Going back to Week 1, the Bears played that game just like they are finishing their season, much to the surprise of football analysts, who projected the Mike Martz offense with Jay Cutler at the helm would produce a plethora of sacks and interceptions.
Even Jimmy Johnson of Fox Sports was saying, “Expect all the numbers to go up in a Mike Martz offense, including sacks and interceptions.”
The Bears had something strong going for them in that Week 1 game though. The Monsters of the Midway had returned with the return of Brian Urlacher and Lance Briggs roaming the field at linebacker.
Still, the Lions managed to win against the Bears in Week 1, but then the referees took it back and gift-wrapped it to the delight of Bears fans everywhere. Okay, so the Lions didn’t win that game (technically), but they played a hard-fought battle and with the exception of the “process of the catch” rule would have left Chicago with a “W” and a 1-0 record.
That was just the start of what would be a trend for the Lions, playing nearly every single game within a score of the victory in 2010.
The first victory for the Lions came in Week 5, as they annihilated the St. Louis Rams 44-6. To put that into perspective, the Rams were in the playoff hunt for the NFC West division lead until the last game of the season, when they lost to the Seattle Seahawks. The Rams' loss to the Lions was their worst loss of the season by a large margin.
Had the Lions played in the NFC West, I have no doubts they would have played very well against that group of teams, and the Lions' record would reflect the much-improved team that they are. The Seahawks even set a record this season for being the first team with a losing record in a non-strike year to make the NFL playoffs.
The title of this article is actually a confirmed statement just based on strength of schedule. The Lions actually are the best 6-10 team in the NFL based on that alone. They will be the last 6-10 team to pick in the NFL draft this spring as a result of their 6-10 record despite the stout competition they played against.
I think they’re actually quite a bit better than the 6-10 record they managed. However, in the NFL, you are only as good as your record says you are.
There are a few games, though, that I think we all feel the Lions should have won but didn’t, obviously starting with the Bears in game one. However, I am very confident that if the Lions that finished the season were able to start it over again, there are five games they probably would have won.
My reasoning for stating this is simply by looking at how they played some of the best teams in the NFL this year. They won against two playoff teams at the end of the season, including one that could very well win the Super Bowl. They also played several other very good teams right down to the wire.
1. Bears in Week 1 (stolen by the process of the catch)
2. Eagles in Week 2 (loss by three)
3. Packers in Week 4 (loss by two)
4. Jets in Week 9 (loss by three in OT)
5. Bills in Week 10 (loss by two)
Had the Lions found a way to win these games, they'd be an 11-5 team.

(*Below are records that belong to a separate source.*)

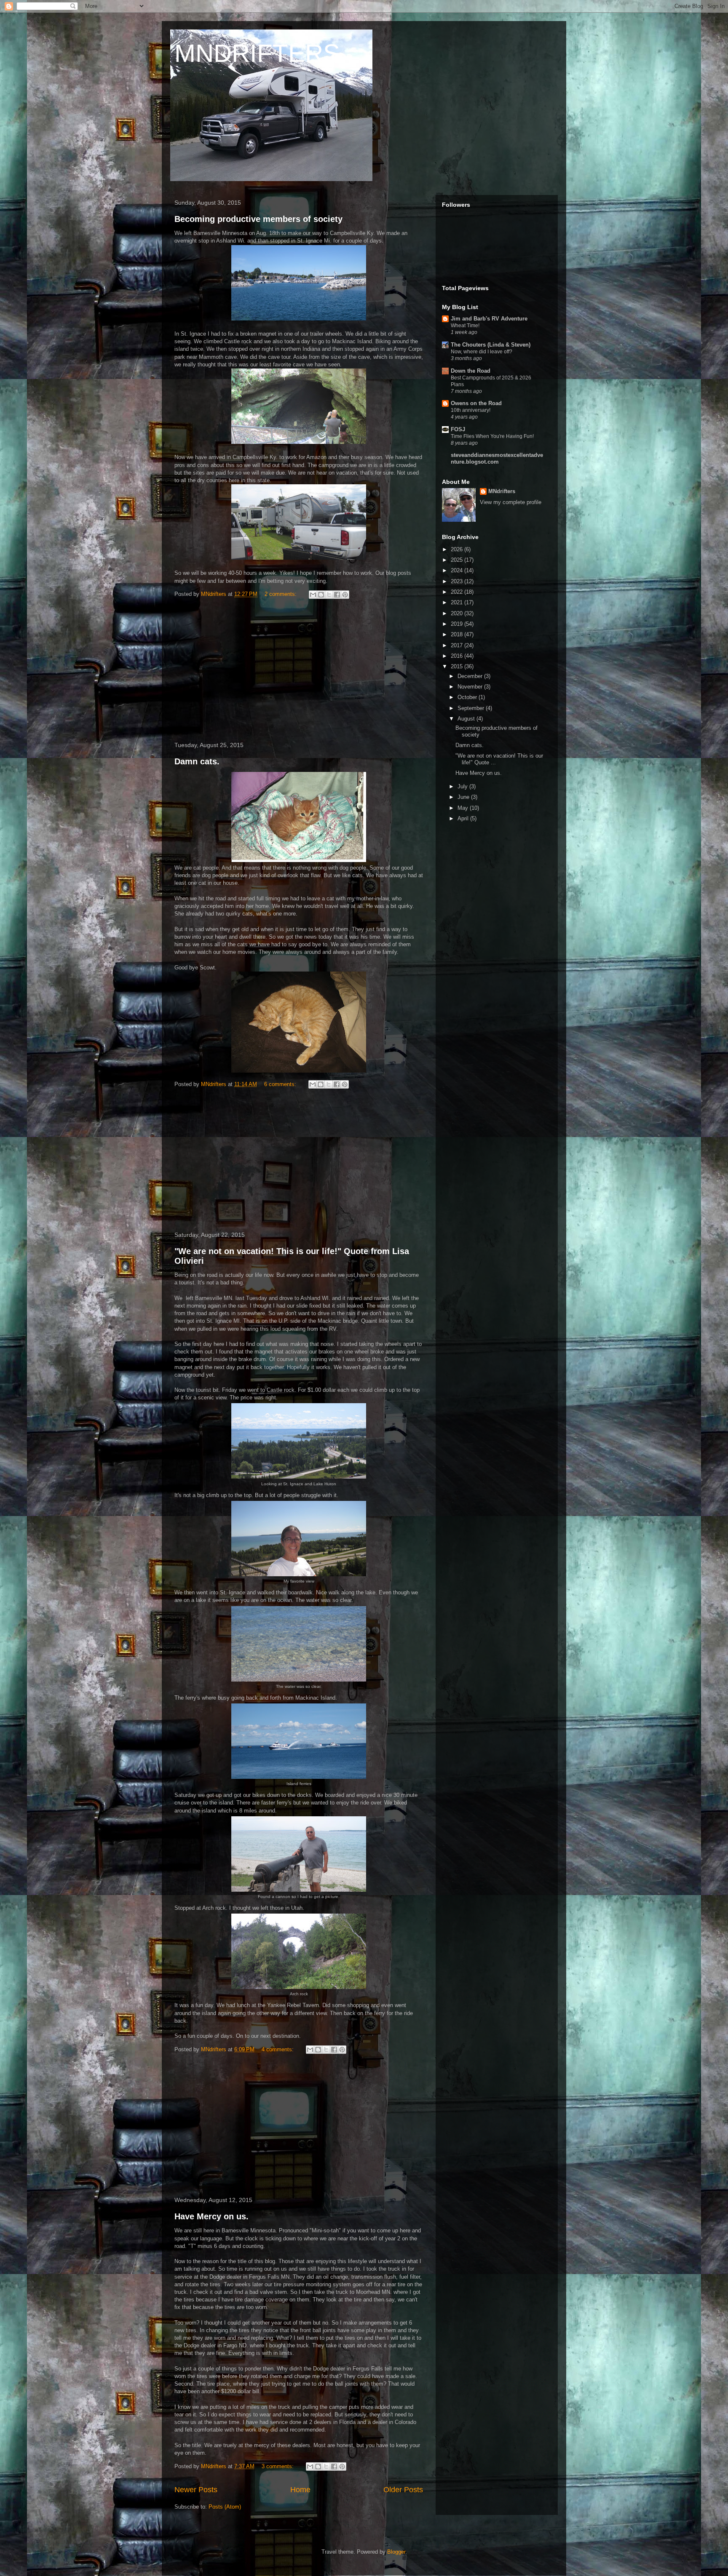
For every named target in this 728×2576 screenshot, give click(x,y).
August (467, 718)
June (464, 797)
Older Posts (403, 2489)
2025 (457, 560)
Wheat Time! (465, 325)
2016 (457, 656)
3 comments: (278, 2466)
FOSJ (458, 429)
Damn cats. (196, 761)
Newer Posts (195, 2489)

In this scenario, the Packers (and probably the Bears) would be sitting at home watching while the Lions would be in the playoffs.
Obviously this is a bunch of “what ifs” and “maybes.” I’m also not trying to take anything away from those teams; they’ve all had great years (except the Bills). My point is simply that as the season progressed, the Lions finally started to realize what they are capable of.
Finally, I want to point out one other thing that shows the Lions are the best 6-10 team in the NFL.
In Las Vegas, and in booking rooms everywhere, the Lions were the NFL champions this year, posting the absolute best NFL record against the spread of 12-4. Even though they lost 10 games this year, they played those 10 games a lot better than even the most astute experts in Las Vegas ever expected. This is a very strong sign of good things to come from the Detroit Lions in the Motor City.
Should the Super Bowl champions end up being the Green Bay Packers, that will be just one more accolade to add to the Lions' strength of season performance, having been the last team to win against the Packers, as well as having played them to within two points in the loss earlier in the season. Not to mention nearly winning in Chicago in Week 1 and nearly beating the Jets as well.
That puts the Lions right up there with the best teams in NFL when you consider how well they played three out of four teams that remain who are playing for the Lombardi Trophy.
All things considered, though, I'm going to be rooting for the Packers next weekend because that gives the Detroit Lions the best confidence boost based on common opponents. They should be very pleased already recognizing how well they played (or defeated) three out of four teams playing for the title of NFL champions.